THE RECORDS =>
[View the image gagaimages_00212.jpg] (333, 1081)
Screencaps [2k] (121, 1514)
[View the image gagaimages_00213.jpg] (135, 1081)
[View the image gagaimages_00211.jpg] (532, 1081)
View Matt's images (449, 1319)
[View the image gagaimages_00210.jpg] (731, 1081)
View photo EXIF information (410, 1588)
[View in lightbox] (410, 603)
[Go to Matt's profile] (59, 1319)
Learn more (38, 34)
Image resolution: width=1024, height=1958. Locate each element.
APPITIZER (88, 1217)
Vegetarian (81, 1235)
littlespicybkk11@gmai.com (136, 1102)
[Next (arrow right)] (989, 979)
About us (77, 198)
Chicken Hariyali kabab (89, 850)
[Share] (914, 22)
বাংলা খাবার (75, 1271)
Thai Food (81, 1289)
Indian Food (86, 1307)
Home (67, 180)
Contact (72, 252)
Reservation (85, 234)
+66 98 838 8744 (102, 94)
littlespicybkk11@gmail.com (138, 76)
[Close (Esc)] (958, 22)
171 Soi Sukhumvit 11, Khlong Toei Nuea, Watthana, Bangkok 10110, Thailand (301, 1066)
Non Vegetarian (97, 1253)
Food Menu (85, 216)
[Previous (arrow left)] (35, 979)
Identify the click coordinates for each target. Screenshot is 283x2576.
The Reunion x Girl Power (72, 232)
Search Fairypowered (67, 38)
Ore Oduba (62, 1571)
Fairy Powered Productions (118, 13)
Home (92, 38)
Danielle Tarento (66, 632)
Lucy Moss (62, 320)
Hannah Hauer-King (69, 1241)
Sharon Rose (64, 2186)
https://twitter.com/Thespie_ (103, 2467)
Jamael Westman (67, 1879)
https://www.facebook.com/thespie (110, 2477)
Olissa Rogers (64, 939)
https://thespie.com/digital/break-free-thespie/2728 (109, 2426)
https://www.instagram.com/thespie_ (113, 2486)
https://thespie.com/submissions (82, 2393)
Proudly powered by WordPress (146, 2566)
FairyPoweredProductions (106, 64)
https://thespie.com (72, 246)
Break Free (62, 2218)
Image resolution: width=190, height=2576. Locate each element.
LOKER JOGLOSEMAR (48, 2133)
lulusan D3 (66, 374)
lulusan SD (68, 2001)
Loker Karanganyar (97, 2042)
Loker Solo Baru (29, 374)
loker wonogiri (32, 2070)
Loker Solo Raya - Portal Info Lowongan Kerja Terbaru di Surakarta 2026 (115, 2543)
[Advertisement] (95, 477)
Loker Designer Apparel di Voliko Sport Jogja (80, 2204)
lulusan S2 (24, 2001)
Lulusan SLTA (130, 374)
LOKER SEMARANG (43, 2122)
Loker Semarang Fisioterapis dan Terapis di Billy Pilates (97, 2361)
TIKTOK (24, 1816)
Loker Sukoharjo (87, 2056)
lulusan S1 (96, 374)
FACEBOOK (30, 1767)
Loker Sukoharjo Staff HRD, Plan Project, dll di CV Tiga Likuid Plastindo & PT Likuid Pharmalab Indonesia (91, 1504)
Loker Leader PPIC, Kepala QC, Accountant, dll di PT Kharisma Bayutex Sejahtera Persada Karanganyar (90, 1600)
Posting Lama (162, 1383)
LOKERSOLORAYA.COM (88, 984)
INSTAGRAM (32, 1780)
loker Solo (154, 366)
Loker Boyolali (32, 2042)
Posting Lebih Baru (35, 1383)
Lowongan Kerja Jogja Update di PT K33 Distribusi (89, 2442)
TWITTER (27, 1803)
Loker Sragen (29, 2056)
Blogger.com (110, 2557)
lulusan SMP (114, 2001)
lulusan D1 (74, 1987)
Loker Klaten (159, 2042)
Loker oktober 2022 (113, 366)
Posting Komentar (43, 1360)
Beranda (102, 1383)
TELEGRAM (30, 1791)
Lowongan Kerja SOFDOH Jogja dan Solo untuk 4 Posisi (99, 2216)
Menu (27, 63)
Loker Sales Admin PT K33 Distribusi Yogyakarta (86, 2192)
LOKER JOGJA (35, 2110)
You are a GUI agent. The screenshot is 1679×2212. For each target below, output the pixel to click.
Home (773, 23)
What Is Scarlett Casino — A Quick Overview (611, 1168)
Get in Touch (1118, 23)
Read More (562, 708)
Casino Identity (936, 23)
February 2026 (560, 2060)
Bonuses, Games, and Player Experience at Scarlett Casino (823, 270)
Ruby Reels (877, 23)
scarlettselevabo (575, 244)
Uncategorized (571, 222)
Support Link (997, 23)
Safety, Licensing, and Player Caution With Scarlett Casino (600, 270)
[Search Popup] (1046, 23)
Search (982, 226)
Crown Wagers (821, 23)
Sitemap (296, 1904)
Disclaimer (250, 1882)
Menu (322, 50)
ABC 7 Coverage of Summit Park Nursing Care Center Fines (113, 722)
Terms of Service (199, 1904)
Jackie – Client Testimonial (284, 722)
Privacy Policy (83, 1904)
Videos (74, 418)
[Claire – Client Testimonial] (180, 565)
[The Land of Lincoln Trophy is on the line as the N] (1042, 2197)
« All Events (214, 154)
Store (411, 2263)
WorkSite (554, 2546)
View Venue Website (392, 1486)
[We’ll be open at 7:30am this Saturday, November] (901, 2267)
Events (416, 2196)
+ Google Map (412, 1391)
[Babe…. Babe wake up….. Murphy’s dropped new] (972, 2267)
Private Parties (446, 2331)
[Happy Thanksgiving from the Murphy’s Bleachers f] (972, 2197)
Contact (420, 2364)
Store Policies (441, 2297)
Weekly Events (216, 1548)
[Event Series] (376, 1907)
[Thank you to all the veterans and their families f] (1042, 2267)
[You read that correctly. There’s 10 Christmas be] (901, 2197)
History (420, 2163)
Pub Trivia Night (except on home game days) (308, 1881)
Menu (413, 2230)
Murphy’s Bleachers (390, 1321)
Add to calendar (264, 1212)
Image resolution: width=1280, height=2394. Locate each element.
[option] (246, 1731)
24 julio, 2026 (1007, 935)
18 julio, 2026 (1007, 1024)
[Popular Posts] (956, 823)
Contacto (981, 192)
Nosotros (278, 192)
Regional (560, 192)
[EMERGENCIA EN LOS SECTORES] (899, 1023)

ASSIGNMENT =>
Say how many lines in the records above hold "Locate", and give no other text.

RESPONSE BOX =>
3